Wahlvorbereitung
Aus WIGBIT
Inhaltsverzeichnis |
Wahlkundmachung
Der Wahlvorstand hat die Ankündigung der Wahl binnen 3 Tagen nach der Betriebs- oder Gruppenversammlung so auszuhängen, dass alle Wahlberechtigten leicht in der Lage sind sie zu lesen.
Tipp: In größeren Betrieben an mehreren Stellen aushängen! Wo örtlich getrennte Arbeitsstätten bestehen, an jeder von diesen Arbeitsstätten - auch in Filialen, an Bau- oder Montagestellen und ähnlichem.
Die Wahlkundmachung hat die Aufgabe, alle Personen im Betrieb vom Beginn des Wahlverfahrens, im Besonderen aber über die wichtigen Bestimmungen und Einzelheiten des Wahlverfahrens zu informieren.
Die Betriebsratswahlordung schreibt genau vor, wie über die ausgeschrieben Betriebsratswahl zu informieren ist. Im Formular BR 4 in der Toolbox sind diese Erfordernisse bereits eingearbeitet.
ArbeitnehmerInnenverzeichnis
Der oder die BetriebsinhaberIn ist gesetzlich verpflichtet, dem Wahlvorstand das erforderliche Verzeichnis der ArbeitnehmerInnen binnen 2 Tagen zur Verfügung zu stellen, nachdem er über die stattfindende Wahl informiert wurde.
Der Wahlvorstand hat die Möglichkeit, die Herausgabe des Verzeichnisses durch das Arbeits- und Sozialgericht zu erzwingen. Auch eine Anzeige bei der Bezirksverwaltungsbehörde ist binnen 6 Wochen ab dem Zeitpunkt, an dem der Wahlvorstand das ArbeitnehmerInnenverzeichnis erhalten sollte, möglich. BetriebsinhaberInnen können dabei mit einer Geldstrafe belegt werden.
Das ArbeitnehmerInnenverzeichnis muss folgende Angaben über die im Betrieb beschäftigten ArbeitnehmerInnen enthalten:
- Familienname und Vorname,
- Geburtsdatum,
- Eintrittsdatum in den Betrieb,
- Staatsbürgerschaft,
- voraussichtliche Verhinderung an der Betriebsratswahl teilzunehmen (zum Beispiel Karenzurlaub, Präsenzdienst, Urlaub, Dienstreise).

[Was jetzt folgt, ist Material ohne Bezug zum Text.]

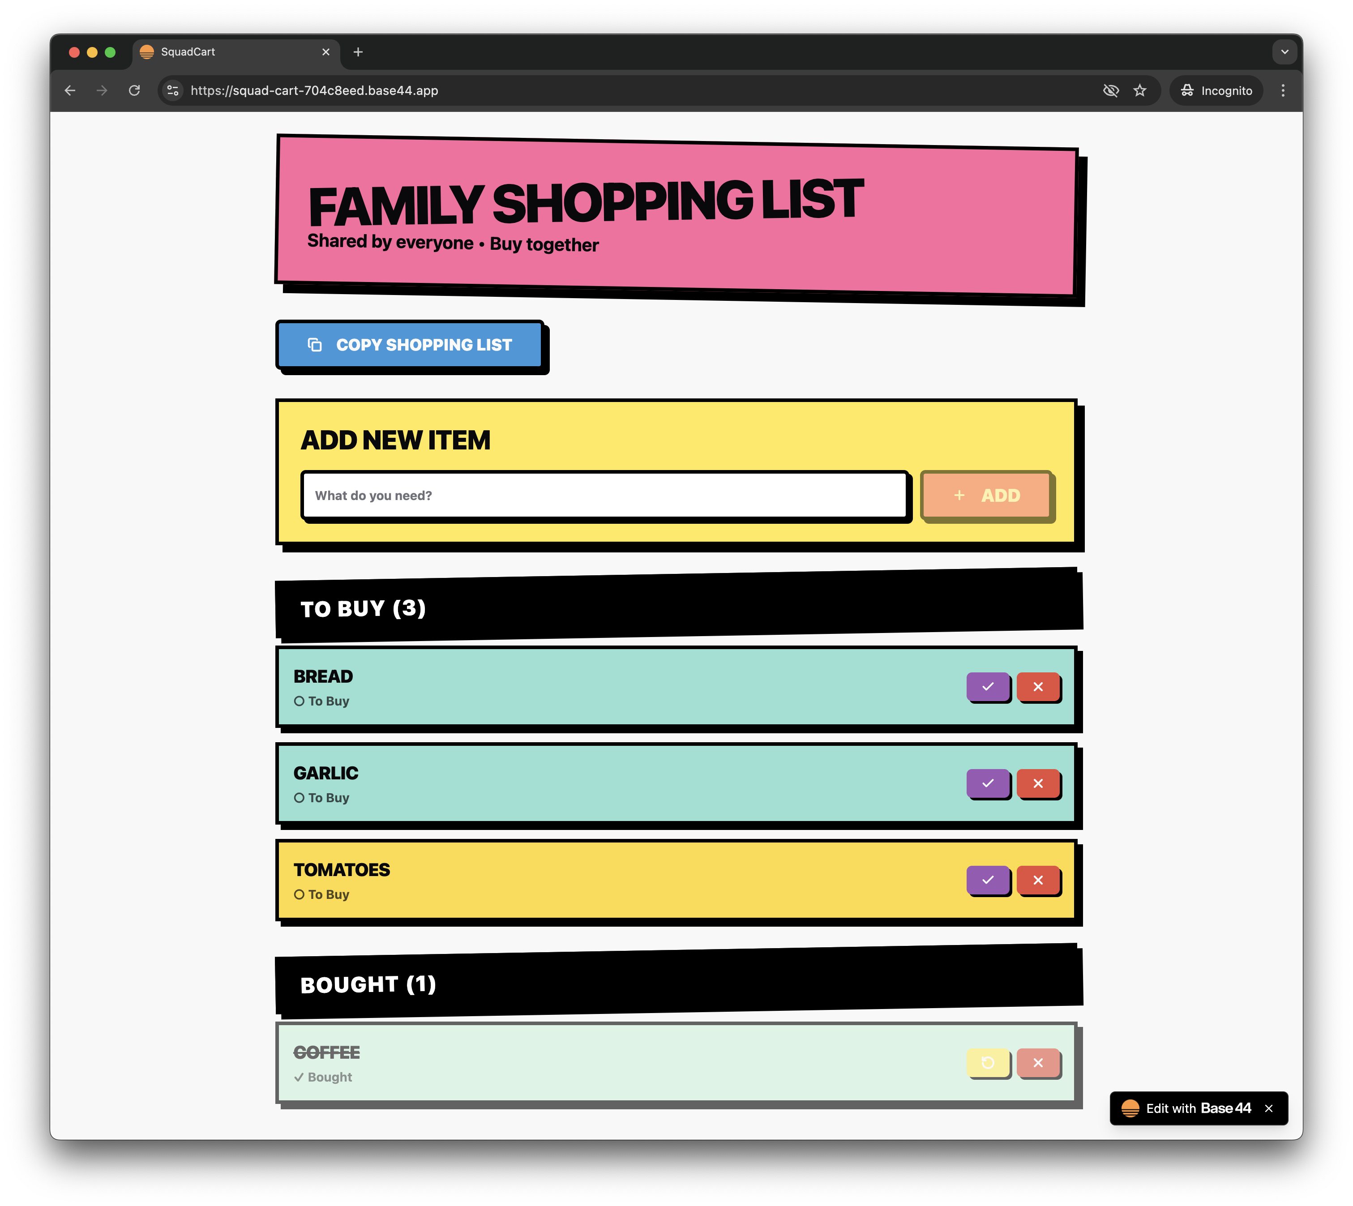Mark Garlic as bought
This screenshot has width=1353, height=1206.
[x=987, y=783]
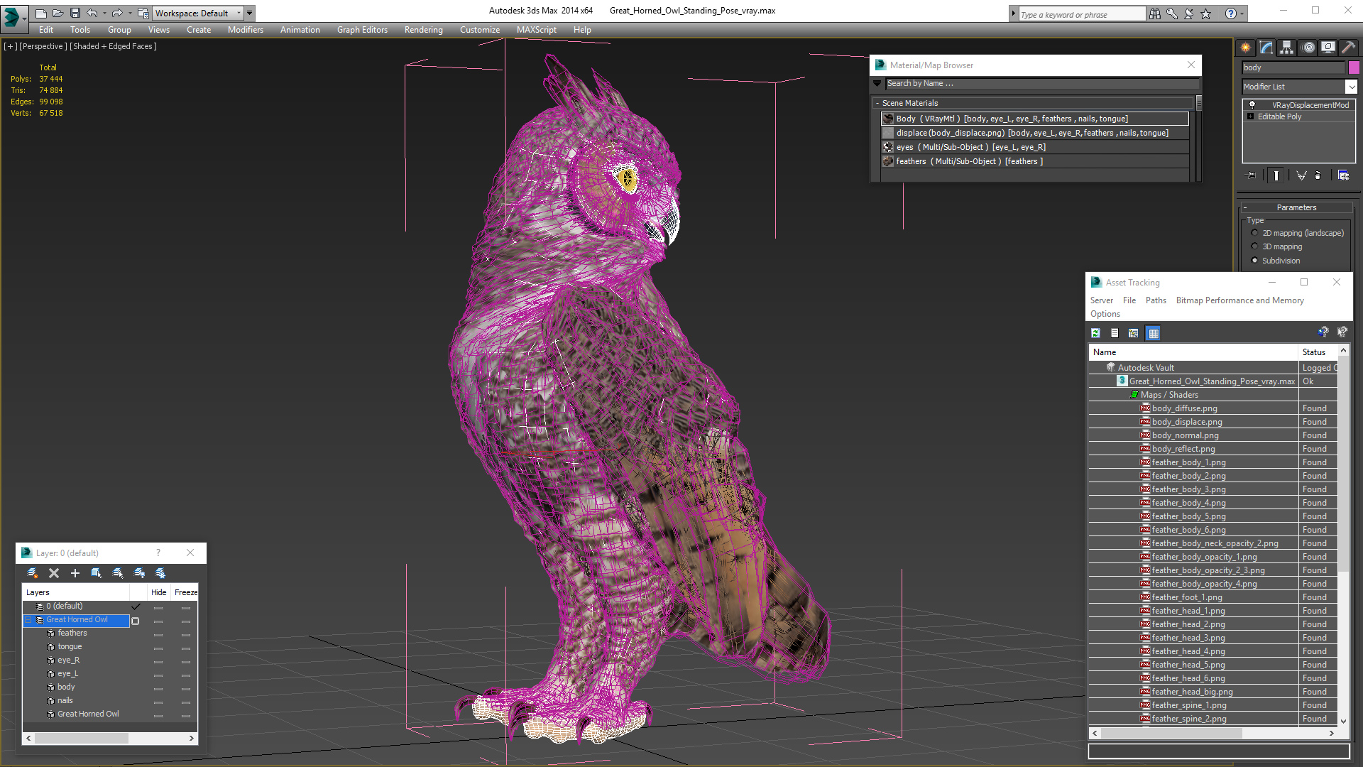
Task: Open the Rendering menu
Action: point(423,30)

Zur Überprüfung der Richtigkeit der Angaben muss dem Wahlvorstand Einsicht in die Lohn- und Gehaltsunterlagen sowie in die Arbeitsverträge gewährt werden. Der/die Betriebsinhaber/in muss ihm alle erforderlichen Auskünfte erteilen.
WählerInnenliste
Der Wahlvorstand fertigt anhand des ArbeitnehmerInnenverzeichnisses vom Betriebsinhaber eine WählerInnenliste an. Sie ist 3 Tage nach seiner Bestellung aufzulegen.
Unter www.betriebsraete.at gibt es ein Formular zur Erstellung der Wählerliste. Das Formular kann auch durch einen EDV-Ausdruck ersetzt werden, wenn dieser die erforderlichen Daten enthält und vom Wahlvorstand unterschrieben ist.
In die WählerInnenliste dürfen nur jene ArbeitnehmerInnen aufgenommen werden, die das aktive Wahlrecht für die Betriebsratswahl besitzen.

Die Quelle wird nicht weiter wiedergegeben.